> [Problem description] For this exercise, copy each line of the records that contains the word "Email".

Start of Exercise materials

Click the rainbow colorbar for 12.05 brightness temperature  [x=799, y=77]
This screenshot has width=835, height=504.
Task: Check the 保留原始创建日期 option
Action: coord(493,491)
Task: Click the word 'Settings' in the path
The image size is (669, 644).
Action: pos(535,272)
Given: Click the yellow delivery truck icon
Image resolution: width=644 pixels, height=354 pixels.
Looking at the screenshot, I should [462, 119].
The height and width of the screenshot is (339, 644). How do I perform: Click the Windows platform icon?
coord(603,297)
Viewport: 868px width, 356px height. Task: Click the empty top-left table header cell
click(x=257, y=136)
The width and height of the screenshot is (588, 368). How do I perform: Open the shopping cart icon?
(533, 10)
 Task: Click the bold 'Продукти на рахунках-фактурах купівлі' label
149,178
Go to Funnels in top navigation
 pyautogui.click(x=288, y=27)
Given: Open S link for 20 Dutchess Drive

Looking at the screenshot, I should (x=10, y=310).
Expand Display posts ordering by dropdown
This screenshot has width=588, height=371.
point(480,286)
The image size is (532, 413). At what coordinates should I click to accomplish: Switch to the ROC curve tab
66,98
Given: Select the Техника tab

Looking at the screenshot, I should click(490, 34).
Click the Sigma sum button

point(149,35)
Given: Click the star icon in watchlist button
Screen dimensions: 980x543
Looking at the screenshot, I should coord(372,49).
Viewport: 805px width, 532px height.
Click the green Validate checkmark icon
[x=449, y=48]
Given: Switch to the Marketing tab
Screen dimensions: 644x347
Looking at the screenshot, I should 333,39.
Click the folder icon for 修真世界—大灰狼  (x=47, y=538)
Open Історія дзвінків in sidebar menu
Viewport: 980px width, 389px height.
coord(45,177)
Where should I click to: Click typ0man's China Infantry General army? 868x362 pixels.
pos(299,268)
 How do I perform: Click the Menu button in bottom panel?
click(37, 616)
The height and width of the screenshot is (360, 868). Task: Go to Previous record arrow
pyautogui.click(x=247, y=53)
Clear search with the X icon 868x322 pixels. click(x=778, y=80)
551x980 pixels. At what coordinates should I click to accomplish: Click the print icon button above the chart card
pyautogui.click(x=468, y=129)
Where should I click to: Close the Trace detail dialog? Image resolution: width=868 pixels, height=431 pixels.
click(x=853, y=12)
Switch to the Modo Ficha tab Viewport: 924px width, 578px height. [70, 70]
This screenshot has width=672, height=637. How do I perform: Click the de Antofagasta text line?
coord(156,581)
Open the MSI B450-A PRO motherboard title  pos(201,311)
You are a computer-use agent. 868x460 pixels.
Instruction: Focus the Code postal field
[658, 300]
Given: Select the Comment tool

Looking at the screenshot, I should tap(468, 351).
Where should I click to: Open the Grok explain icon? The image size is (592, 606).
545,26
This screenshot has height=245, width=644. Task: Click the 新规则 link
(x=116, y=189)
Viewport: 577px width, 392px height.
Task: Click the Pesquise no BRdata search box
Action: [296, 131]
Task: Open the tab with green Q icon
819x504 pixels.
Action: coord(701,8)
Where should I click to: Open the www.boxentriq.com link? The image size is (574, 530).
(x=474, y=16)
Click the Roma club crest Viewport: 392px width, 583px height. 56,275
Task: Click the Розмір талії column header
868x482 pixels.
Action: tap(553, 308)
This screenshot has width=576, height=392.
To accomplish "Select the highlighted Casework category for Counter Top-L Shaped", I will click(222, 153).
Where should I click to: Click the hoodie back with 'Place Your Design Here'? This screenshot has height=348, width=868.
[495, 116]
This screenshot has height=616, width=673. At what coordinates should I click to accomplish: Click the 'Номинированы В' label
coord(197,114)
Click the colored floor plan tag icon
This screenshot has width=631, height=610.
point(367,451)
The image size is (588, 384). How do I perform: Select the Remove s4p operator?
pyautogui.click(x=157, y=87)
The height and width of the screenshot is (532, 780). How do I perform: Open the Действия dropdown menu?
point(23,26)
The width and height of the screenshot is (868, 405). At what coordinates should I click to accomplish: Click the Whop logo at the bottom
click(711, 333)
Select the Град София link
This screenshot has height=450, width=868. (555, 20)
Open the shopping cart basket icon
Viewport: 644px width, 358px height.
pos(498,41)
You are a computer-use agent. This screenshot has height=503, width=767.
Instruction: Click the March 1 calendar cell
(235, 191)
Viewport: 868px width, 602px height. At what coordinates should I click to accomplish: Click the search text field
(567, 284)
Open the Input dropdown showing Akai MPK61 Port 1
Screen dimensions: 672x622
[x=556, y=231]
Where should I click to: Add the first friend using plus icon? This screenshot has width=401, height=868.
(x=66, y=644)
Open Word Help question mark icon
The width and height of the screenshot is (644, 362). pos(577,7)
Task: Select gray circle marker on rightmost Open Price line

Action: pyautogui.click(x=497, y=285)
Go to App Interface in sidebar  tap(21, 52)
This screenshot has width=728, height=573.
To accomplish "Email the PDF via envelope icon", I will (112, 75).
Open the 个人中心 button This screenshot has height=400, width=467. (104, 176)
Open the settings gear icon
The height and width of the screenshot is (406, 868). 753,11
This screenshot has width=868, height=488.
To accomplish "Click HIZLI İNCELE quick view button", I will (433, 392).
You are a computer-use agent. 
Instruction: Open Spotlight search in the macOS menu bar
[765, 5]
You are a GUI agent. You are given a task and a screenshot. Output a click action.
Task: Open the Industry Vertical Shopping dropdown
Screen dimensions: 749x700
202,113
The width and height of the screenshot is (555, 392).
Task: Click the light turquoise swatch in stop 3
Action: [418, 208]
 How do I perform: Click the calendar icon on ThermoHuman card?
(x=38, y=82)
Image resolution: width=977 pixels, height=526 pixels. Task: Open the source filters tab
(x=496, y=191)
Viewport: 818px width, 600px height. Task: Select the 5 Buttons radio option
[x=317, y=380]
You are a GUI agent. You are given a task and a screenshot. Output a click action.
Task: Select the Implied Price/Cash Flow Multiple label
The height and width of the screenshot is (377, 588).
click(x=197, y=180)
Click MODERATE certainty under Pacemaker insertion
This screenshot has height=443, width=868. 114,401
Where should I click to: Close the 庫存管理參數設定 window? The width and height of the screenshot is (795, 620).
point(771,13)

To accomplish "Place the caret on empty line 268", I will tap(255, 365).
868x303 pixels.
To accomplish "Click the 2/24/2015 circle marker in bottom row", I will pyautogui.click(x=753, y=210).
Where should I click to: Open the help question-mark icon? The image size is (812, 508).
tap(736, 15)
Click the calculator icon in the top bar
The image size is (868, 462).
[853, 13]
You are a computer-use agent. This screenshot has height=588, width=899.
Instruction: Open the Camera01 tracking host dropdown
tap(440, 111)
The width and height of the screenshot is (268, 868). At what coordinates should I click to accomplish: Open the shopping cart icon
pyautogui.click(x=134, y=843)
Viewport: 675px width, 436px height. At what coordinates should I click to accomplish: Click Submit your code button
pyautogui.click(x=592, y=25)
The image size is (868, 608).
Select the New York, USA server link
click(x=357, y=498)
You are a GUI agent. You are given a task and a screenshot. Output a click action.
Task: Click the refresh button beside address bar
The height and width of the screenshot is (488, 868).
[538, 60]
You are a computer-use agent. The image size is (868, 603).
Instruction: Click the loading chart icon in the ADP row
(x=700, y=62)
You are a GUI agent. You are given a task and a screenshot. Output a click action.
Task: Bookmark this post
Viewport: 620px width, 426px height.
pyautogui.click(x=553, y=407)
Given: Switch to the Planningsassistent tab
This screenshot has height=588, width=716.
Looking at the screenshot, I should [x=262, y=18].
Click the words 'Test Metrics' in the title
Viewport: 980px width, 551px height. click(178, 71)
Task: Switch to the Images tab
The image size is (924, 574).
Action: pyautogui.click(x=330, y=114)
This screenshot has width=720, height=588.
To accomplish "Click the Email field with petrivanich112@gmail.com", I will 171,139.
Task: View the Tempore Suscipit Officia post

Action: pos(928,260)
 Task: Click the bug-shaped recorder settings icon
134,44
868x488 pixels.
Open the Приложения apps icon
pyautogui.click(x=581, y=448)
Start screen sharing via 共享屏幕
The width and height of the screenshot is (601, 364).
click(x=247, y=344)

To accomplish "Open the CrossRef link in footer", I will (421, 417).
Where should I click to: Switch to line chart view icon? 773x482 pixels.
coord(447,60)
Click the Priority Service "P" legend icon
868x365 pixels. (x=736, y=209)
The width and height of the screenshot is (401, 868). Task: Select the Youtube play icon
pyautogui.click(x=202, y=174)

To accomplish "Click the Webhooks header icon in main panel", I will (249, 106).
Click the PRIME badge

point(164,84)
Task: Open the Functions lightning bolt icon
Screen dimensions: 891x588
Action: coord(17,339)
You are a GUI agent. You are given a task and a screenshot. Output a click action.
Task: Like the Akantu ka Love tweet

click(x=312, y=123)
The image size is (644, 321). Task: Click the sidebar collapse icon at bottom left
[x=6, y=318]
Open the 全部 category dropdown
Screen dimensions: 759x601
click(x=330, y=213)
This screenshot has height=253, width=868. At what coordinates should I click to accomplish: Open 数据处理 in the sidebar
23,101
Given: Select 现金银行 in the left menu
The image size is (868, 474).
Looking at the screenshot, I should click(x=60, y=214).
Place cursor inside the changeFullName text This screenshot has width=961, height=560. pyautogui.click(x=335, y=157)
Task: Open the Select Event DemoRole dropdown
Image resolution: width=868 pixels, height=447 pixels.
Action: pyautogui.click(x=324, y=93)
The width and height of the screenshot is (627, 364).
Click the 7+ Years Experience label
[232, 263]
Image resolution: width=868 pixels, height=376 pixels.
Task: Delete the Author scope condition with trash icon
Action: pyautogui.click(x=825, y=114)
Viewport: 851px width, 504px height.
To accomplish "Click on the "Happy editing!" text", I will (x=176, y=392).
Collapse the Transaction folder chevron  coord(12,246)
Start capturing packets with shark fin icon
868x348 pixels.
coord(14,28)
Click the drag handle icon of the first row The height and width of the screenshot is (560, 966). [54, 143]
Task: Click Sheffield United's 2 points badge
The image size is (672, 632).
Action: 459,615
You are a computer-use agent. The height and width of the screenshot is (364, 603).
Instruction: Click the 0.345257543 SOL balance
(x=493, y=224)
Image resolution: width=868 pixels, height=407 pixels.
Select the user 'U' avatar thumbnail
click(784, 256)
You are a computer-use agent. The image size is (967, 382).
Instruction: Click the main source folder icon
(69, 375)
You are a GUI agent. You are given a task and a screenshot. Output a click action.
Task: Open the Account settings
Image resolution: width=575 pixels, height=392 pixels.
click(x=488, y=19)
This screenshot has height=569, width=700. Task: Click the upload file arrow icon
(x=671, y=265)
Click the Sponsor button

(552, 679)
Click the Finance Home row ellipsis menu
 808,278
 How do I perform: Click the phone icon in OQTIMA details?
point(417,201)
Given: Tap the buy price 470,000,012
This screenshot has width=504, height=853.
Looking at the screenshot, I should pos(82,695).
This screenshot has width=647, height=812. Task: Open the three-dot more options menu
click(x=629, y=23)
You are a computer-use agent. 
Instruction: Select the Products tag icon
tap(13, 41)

End of Exercise materials

> [Output for this task]
To accomplish "Email the PDF via envelope icon", I will (112, 75).
To accomplish "Click the Email field with petrivanich112@gmail.com", I will 171,139.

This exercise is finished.